Exercise instructions :: In your reply, reproduce the lines from the first one below to the line containing "Collapse the fold marker at line 177", inclusive, exactly as they stand.

Records for this exercise ::
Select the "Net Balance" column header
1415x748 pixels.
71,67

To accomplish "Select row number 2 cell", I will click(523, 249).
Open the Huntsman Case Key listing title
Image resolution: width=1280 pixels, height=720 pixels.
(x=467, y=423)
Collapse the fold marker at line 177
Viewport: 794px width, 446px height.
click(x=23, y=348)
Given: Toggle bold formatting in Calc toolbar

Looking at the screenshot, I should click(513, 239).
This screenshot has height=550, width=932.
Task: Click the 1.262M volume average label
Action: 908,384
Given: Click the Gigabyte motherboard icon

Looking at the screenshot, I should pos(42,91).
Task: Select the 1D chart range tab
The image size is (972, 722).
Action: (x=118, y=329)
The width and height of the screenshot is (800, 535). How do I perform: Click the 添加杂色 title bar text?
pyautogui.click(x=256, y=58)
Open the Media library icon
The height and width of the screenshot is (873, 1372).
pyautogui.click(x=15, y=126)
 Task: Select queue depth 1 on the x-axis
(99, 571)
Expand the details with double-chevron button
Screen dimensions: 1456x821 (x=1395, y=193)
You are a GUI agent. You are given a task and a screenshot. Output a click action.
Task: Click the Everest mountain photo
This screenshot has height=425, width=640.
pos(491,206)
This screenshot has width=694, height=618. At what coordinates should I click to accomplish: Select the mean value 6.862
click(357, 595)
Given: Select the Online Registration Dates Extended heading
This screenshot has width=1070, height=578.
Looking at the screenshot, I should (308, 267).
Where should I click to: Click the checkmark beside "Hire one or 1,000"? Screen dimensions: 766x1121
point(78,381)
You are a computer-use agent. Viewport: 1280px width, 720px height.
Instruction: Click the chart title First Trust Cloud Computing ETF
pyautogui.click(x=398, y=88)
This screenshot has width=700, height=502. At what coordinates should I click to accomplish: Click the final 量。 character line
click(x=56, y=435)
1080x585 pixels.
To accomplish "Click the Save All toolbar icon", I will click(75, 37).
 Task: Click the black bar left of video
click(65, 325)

Problem solution ::
Select the "Net Balance" column header
1415x748 pixels.
71,67

To accomplish "Select row number 2 cell", I will click(523, 249).
Open the Huntsman Case Key listing title
Image resolution: width=1280 pixels, height=720 pixels.
(x=467, y=423)
Collapse the fold marker at line 177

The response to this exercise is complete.